Textauszug:
......

Leben im Plastikzeitalter

Von Kulturen lange vor unserer Zeit finden Archäologen heute nur noch vereinzelt Überreste: Dabei sind die Fundobjekte oft nur noch bruchstückhaft erhalten, nur selten gibt es Glücksfälle, in denen materielle Hinterlassenschaften oder menschliche Überreste durch Sauerstoffentzug etwa in Torfschichten oder Gletschereis gut konserviert wurden.

Kunststoffe wurden vor einem Jahrhundert als ein Material entwickelt, das das Problem der Kurzlebigkeit von Naturstoffen behebt und auch nicht auf natürliche Weise abgebaut wird. Die Industrialisierung und Massenproduktion führte dazu, dass Plastik inzwischen in allen Lebensbereichen Einzug gehalten hat - und mit seiner Langlebigkeit auch noch in 500 bis 5000 Jahren chemisch zum Großteil intakt sein wird. Archäologen der Zukunft werden so einmal nahezu perfekt erhaltene Objekte aus Plastik aus allen unseren Lebensbereichen auffinden - werden sie uns dann als Menschen des “Plastic Age” bezeichnen?

Dieser Frage geht die BOKUdoku: Plastic Age - Forever? nach.

Hier ansehen in voller Länge:

Bis zur Mitte des 19. Jahrhundert waren Handwerk und Manufakturen ausschließlich auf die Verarbeitung von Naturstoffen ausgelegt: Holz, Metall, Naturfasern, etc. Credits: Zeiss

Der Kunst Stoff: Eine Erfolgsgeschichte?

......

Rohdaten:
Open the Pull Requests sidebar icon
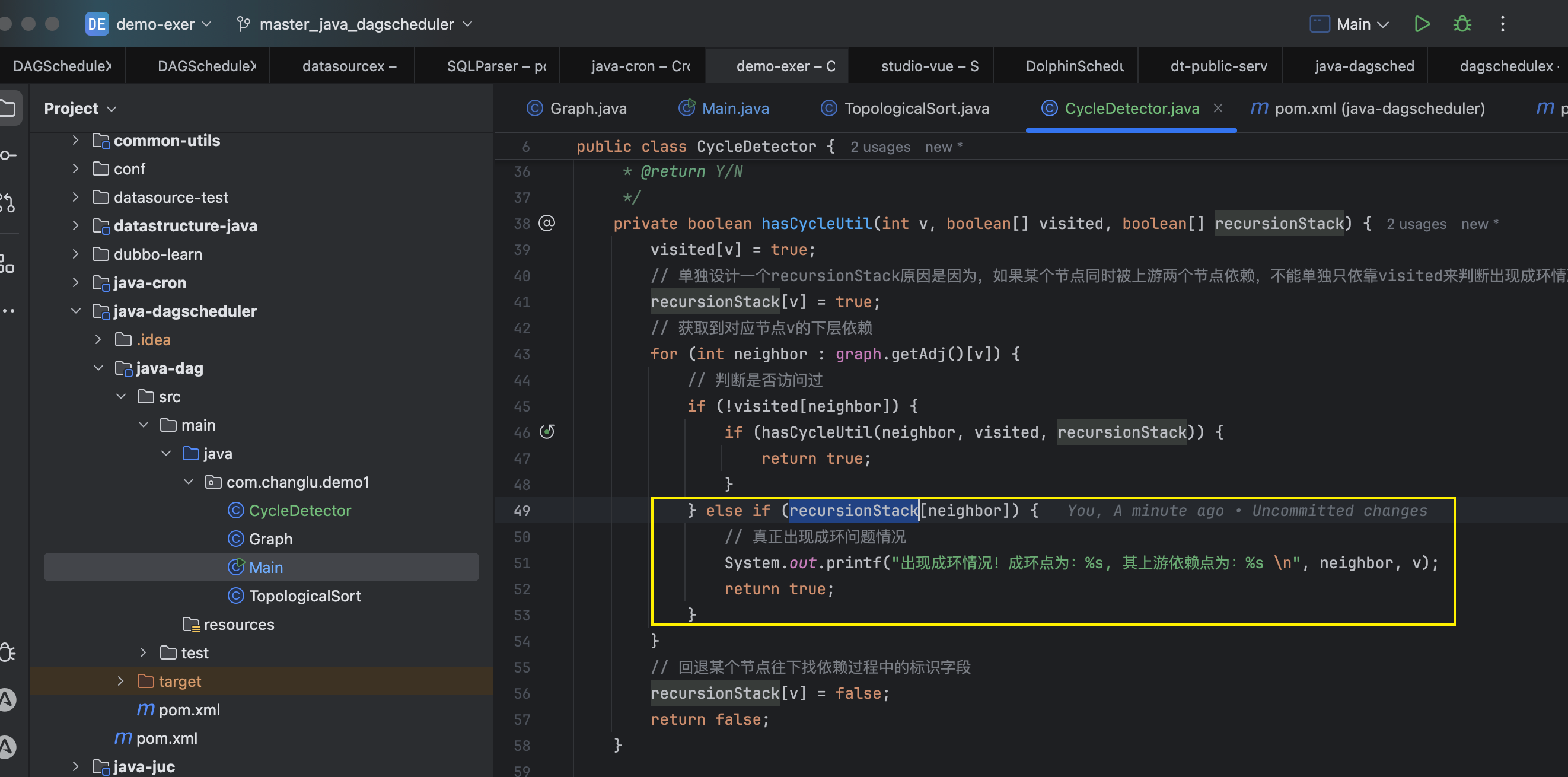Image resolution: width=1568 pixels, height=777 pixels. [7, 202]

......

Teile der Übung:
1. Schreiben Sie aus dem Text über das Plastikzeitalter den Abschnitt ab, der bei den Worten „Bis zur Mitte“ beginnt und nach den Worten „Stoff: Eine Erfolgsgeschichte?“ endet.
2. Wie lange wird Plastik laut dem Text über das Plastikzeitalter chemisch noch zum Großteil intakt sein?
3. Führen Sie den Text über das Plastikzeitalter im Anschluss an seinen letzten Satz fort.

Ergebnisse je Aufgabe:
1.
Bis zur Mitte des 19. Jahrhundert waren Handwerk und Manufakturen ausschließlich auf die Verarbeitung von Naturstoffen ausgelegt: Holz, Metall, Naturfasern, etc. Credits: Zeiss

Der Kunst Stoff: Eine Erfolgsgeschichte?

2. Auch noch in 500 bis 5000 Jahren.

3.
Ein Material, das nicht rostet und nicht verrottet, das widerstandsfähig ist, sehr lange haltbar ist und leicht verarbeitet werden kann - das war das Ziel. Die Erfindung dieses künstlichen Stoffes kam einem Sieg über die Natur gleich und wurde möglich durch die Fortschritte in der Chemie und durch die Industrielle Revolution.
Bis zur Mitte des 20. Jahrhunderts wird der umgangssprachlich als “Plastik” bezeichnete Kunst-Stoff zum Massenprodukt, das alle Lebensbereiche radikal verändert.

Das Wort “Plastik” kommt ursprünglich aus dem Griechischen und bezeichnet die bildende und formbare Kunst - so wird ein dreidimensionales, körperhaftes Objekt (Statue, Büste) auch heute noch als Plastik bezeichnet.

 

Das Produktionsvolumen von Plastik steigt seit den 1960er Jahren exponentiell: Asien produziert den größten Anteil und verschifft diesen in die ganze Welt.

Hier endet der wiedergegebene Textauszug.